ACTION ITEM: Give again the lines from the line with "Given: Open the testing 6 leak card" to the last line of the records, exactly and in full. Do not carry over any pictures.

INPUT:
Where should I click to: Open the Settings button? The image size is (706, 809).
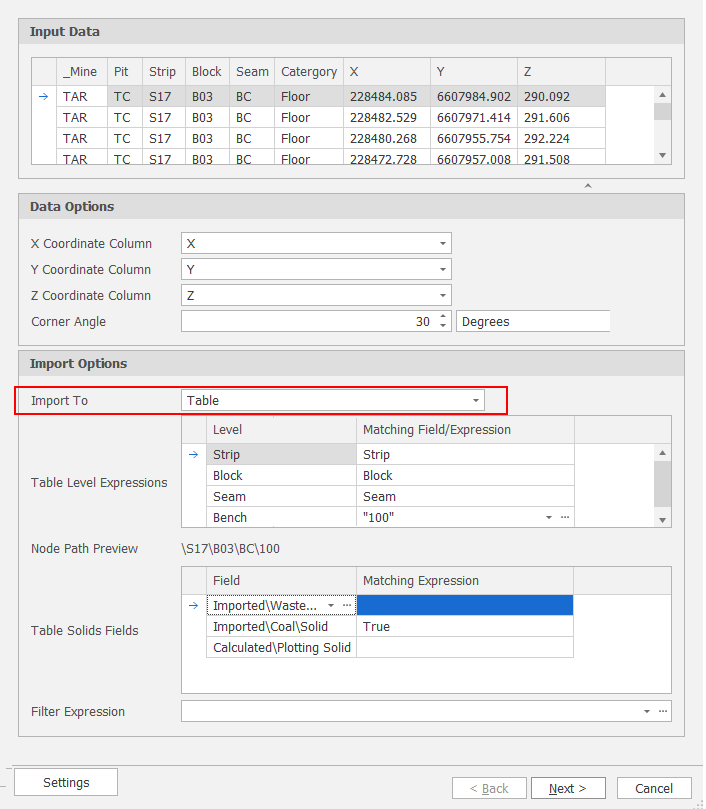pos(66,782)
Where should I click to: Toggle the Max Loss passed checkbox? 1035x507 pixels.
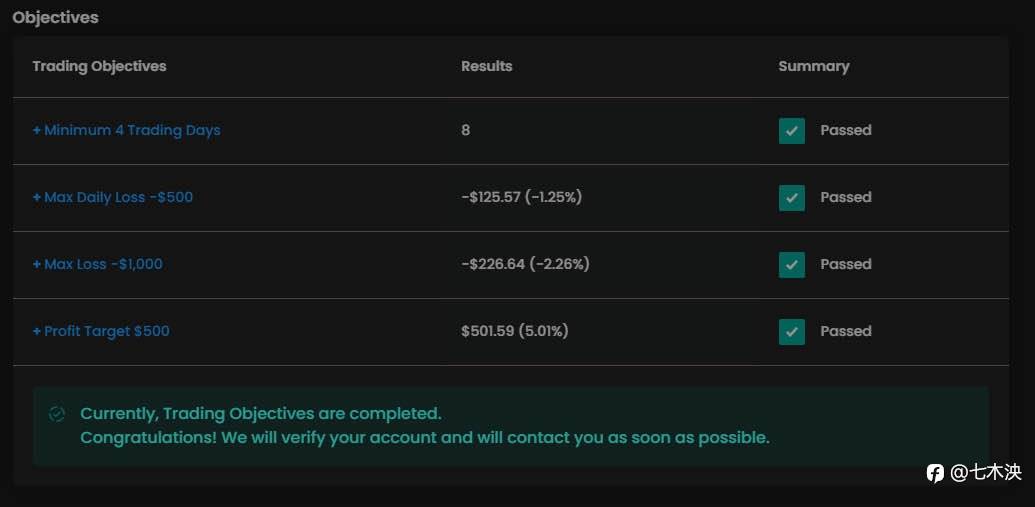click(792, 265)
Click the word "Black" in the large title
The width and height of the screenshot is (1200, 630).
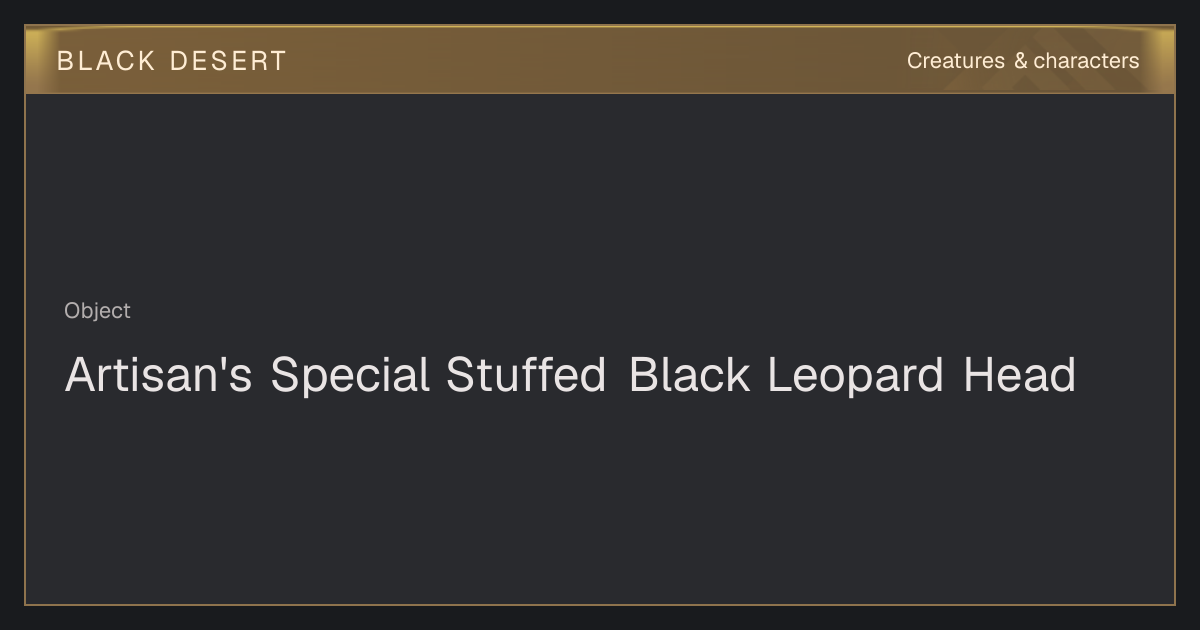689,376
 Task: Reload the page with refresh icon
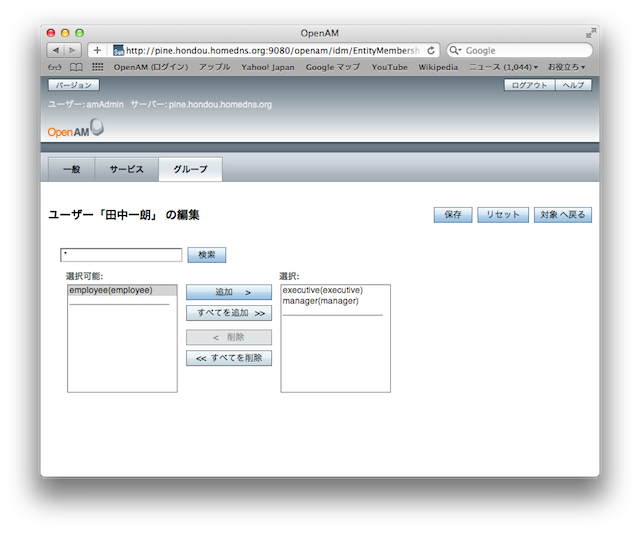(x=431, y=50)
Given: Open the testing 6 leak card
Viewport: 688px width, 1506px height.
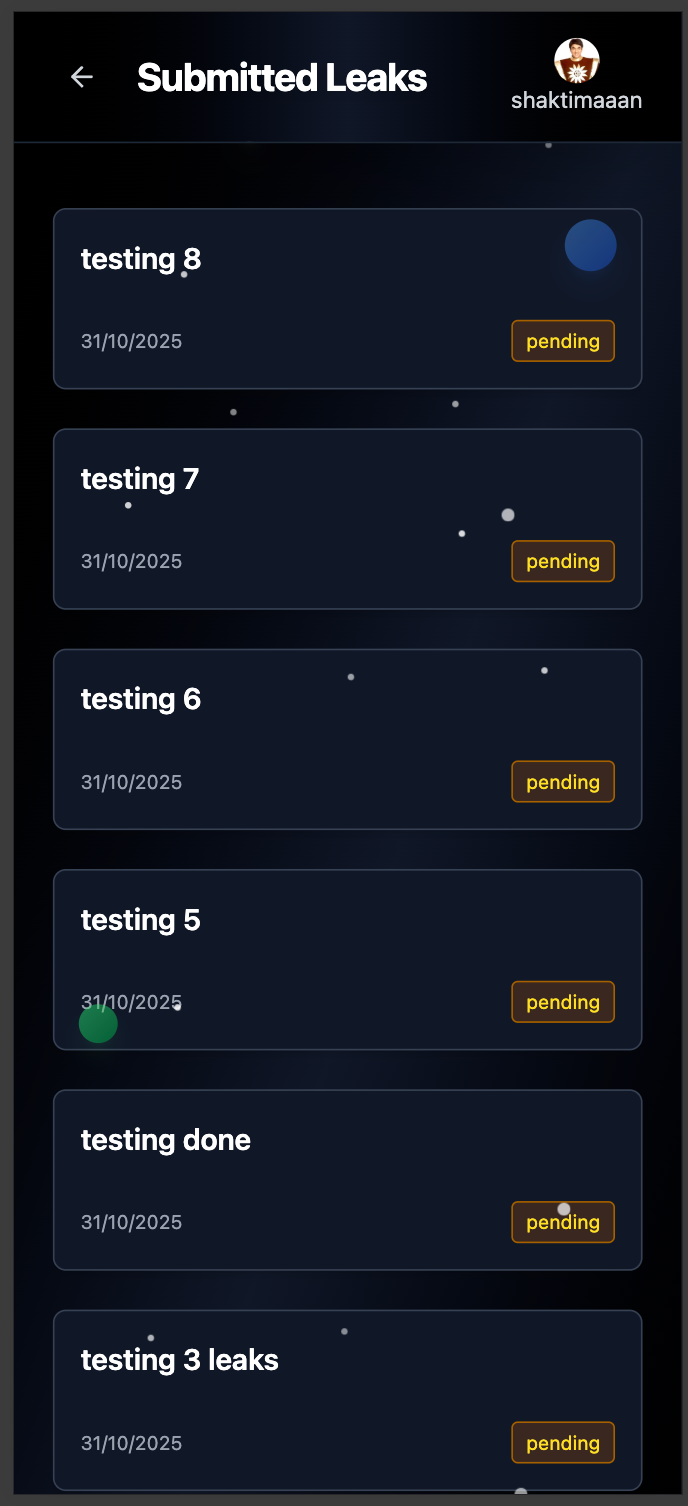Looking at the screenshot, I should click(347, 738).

EXERCISE RESULT:
Given: Open the testing 6 leak card
Viewport: 688px width, 1506px height.
Looking at the screenshot, I should click(347, 738).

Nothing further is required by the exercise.